[Pixel coordinate grounding data]

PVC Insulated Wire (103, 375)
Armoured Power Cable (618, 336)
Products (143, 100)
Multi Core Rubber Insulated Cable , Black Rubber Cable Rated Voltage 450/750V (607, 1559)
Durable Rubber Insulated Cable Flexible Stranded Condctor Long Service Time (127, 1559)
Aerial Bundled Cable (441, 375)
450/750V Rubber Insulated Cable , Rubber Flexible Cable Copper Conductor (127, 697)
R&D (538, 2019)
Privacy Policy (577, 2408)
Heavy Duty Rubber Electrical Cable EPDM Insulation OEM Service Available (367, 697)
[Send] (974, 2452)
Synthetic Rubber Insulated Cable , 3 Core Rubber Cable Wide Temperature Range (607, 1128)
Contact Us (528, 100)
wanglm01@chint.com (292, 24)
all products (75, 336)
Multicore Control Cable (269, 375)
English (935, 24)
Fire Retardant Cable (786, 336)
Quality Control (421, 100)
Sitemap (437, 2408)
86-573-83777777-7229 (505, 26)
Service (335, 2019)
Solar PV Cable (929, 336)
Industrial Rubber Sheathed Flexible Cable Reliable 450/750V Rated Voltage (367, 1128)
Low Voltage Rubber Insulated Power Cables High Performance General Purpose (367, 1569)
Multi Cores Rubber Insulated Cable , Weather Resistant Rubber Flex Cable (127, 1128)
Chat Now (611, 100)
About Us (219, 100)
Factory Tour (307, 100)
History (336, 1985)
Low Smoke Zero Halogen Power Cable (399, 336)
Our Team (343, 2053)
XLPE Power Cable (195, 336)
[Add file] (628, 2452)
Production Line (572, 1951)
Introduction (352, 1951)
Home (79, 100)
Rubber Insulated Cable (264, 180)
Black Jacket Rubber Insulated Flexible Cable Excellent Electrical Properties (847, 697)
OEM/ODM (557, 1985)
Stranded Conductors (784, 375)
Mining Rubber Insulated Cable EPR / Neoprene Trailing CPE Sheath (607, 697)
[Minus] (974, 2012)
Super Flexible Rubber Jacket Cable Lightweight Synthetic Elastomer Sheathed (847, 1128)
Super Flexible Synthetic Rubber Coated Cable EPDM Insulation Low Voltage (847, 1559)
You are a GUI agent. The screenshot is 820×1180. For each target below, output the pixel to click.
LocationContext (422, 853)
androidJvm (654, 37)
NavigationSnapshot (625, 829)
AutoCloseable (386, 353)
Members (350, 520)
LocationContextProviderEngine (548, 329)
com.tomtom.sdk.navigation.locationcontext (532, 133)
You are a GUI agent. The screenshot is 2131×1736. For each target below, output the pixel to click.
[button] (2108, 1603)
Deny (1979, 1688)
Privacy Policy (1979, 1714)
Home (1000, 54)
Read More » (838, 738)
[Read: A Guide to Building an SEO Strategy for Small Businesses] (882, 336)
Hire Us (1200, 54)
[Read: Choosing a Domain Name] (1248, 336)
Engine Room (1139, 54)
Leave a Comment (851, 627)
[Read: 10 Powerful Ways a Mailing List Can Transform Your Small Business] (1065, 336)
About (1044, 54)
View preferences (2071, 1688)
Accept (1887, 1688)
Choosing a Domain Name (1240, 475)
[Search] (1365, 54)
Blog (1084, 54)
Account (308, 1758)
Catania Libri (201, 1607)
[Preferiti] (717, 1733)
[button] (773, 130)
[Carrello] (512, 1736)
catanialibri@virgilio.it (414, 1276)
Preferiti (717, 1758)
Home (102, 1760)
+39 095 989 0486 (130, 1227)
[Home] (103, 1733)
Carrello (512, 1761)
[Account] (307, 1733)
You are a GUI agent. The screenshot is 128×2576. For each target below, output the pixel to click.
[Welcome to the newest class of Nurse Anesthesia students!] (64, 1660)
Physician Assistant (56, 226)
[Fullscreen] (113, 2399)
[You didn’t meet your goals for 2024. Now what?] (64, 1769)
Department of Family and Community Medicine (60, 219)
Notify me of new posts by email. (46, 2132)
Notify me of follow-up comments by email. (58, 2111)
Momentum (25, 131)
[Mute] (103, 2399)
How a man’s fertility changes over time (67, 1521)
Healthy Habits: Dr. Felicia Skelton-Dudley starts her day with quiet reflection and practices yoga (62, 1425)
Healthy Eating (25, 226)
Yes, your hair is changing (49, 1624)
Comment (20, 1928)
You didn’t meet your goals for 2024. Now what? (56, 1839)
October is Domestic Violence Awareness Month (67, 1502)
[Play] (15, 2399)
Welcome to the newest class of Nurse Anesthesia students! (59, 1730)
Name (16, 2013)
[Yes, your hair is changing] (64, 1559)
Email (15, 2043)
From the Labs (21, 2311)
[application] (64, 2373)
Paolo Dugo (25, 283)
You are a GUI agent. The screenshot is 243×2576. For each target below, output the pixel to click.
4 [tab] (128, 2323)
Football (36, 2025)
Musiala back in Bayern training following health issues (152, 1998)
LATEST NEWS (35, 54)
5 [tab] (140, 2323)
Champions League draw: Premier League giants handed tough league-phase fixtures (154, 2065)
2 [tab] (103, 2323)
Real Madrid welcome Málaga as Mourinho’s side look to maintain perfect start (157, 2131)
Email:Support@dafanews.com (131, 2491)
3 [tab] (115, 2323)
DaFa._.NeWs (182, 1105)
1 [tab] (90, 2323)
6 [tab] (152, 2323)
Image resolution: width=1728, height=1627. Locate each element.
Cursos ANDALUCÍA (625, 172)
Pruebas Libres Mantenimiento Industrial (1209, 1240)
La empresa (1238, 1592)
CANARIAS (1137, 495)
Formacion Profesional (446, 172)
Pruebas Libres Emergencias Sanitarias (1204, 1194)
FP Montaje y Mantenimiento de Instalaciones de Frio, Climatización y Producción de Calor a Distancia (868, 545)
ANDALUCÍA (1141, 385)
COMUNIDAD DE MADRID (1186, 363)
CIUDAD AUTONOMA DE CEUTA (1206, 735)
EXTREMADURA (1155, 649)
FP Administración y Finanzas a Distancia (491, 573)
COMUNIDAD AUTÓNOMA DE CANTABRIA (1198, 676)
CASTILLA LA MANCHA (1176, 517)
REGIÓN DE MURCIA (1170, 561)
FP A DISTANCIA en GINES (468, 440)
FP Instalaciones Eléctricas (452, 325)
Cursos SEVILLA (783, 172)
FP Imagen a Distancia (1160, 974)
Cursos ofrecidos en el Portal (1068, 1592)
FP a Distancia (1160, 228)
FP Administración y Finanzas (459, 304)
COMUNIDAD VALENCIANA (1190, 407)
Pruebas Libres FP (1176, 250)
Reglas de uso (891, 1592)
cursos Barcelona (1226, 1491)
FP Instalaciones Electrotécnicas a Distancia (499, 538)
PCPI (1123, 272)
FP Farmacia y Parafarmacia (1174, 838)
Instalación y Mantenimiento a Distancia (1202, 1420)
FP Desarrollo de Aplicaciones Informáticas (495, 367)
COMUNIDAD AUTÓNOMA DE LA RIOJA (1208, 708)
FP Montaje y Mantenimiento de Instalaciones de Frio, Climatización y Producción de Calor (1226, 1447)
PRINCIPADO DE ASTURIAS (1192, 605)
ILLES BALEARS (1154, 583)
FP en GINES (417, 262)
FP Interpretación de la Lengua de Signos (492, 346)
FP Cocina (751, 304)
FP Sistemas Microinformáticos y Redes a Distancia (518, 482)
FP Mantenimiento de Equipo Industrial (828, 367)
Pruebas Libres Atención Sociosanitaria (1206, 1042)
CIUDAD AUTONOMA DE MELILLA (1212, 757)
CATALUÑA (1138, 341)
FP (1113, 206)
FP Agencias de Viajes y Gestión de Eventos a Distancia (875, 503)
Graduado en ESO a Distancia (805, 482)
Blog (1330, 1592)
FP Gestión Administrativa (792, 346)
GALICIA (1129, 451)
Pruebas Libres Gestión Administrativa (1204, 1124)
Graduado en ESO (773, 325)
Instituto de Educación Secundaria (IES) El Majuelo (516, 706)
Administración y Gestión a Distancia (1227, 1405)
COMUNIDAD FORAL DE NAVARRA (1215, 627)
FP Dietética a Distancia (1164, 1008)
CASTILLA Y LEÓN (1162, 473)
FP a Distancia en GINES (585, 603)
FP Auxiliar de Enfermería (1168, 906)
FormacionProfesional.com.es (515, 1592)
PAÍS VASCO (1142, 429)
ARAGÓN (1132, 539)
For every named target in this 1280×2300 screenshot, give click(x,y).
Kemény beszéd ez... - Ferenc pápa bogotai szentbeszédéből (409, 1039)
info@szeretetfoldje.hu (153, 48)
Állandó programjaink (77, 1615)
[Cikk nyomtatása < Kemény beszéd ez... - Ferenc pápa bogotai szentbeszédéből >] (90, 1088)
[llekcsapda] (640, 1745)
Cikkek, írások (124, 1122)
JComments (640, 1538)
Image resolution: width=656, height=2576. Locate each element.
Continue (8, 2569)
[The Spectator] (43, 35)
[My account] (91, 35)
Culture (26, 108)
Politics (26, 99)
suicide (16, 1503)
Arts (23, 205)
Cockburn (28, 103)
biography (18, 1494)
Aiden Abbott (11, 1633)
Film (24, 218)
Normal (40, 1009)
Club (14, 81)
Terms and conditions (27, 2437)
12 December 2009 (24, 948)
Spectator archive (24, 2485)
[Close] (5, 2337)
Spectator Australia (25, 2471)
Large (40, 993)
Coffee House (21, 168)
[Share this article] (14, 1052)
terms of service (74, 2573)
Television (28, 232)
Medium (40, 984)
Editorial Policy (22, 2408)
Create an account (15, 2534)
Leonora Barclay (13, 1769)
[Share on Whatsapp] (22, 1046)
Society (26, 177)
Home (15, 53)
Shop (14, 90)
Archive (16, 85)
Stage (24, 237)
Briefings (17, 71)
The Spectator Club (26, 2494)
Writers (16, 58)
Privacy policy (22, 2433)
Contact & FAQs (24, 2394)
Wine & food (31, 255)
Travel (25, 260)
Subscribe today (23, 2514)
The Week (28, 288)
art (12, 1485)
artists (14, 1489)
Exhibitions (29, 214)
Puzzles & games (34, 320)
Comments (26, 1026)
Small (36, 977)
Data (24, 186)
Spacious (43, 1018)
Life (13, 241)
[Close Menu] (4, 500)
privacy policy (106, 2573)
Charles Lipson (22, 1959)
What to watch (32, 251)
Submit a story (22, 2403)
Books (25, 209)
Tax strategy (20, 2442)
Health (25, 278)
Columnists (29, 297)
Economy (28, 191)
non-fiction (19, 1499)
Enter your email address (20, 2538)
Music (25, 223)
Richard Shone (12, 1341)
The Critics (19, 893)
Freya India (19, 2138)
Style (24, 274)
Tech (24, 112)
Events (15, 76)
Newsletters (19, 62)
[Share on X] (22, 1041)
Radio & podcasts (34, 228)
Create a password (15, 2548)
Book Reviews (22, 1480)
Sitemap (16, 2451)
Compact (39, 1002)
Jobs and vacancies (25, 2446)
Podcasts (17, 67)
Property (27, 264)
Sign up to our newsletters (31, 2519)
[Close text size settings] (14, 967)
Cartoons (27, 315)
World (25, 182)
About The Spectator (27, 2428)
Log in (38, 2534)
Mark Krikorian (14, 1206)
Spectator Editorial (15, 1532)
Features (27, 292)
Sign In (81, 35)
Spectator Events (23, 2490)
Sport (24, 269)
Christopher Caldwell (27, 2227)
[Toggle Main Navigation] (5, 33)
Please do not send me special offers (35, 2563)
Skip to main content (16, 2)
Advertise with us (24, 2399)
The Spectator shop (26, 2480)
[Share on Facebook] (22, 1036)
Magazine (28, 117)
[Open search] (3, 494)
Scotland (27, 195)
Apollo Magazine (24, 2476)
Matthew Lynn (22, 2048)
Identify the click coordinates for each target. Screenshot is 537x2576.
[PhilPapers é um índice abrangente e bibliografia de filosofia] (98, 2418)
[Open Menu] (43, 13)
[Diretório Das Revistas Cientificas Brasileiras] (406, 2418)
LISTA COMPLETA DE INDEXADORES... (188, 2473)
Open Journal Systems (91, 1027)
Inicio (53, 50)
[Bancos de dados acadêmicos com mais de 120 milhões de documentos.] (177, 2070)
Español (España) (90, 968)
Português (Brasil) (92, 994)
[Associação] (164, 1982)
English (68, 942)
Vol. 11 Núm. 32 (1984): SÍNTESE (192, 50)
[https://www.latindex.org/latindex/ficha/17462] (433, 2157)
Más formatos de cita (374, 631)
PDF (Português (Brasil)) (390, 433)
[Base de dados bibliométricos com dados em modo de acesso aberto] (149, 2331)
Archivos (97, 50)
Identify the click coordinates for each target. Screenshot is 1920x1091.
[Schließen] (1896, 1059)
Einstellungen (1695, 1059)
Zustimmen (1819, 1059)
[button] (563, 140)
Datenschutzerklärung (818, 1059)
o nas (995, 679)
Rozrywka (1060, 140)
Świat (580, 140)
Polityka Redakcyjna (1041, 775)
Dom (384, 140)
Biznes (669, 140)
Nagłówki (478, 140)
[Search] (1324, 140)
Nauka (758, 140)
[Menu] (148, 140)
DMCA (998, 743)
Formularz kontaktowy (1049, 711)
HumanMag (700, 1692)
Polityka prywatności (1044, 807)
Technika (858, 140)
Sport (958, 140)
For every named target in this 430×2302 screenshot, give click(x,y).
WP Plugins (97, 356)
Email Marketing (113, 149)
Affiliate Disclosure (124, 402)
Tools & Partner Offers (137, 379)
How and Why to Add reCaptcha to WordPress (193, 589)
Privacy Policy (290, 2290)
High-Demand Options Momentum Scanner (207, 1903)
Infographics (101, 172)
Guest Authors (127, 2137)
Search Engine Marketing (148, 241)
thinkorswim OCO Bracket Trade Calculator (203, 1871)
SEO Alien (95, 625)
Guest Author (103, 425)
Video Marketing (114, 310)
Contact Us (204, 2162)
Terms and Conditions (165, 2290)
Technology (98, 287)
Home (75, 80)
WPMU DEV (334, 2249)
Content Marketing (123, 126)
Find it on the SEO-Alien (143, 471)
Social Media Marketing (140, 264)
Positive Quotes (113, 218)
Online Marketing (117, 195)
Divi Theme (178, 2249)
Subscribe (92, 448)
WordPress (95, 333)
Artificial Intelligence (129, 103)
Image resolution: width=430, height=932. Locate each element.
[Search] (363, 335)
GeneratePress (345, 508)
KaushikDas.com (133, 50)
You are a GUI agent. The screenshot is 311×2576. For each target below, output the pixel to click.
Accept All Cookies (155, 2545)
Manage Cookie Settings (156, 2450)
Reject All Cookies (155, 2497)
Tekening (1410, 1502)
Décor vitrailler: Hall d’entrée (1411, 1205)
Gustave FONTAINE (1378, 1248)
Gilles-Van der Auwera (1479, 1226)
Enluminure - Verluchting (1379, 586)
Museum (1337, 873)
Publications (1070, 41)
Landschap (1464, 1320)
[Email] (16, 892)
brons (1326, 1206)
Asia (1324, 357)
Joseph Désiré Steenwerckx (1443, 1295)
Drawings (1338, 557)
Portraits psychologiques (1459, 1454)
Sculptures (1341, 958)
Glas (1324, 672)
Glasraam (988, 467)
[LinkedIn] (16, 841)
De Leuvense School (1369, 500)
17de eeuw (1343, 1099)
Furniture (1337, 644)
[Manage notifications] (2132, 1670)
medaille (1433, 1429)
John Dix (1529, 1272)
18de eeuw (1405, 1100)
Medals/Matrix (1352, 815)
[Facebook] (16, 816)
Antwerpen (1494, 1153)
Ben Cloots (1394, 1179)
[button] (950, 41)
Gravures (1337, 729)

BRIEF: Emit verbatim the lines running from the one with "Joseph Désiré Steenwerckx (1443, 1295)" through the last line of the data, both endpoints inclusive.

SOLUTION BELOW:
Joseph Désiré Steenwerckx (1443, 1295)
Drawings (1338, 557)
Portraits psychologiques (1459, 1454)
Sculptures (1341, 958)
Glas (1324, 672)
Glasraam (988, 467)
[LinkedIn] (16, 841)
De Leuvense School (1369, 500)
17de eeuw (1343, 1099)
Furniture (1337, 644)
[Manage notifications] (2132, 1670)
medaille (1433, 1429)
John Dix (1529, 1272)
18de eeuw (1405, 1100)
Medals/Matrix (1352, 815)
[Facebook] (16, 816)
Antwerpen (1494, 1153)
Ben Cloots (1394, 1179)
[button] (950, 41)
Gravures (1337, 729)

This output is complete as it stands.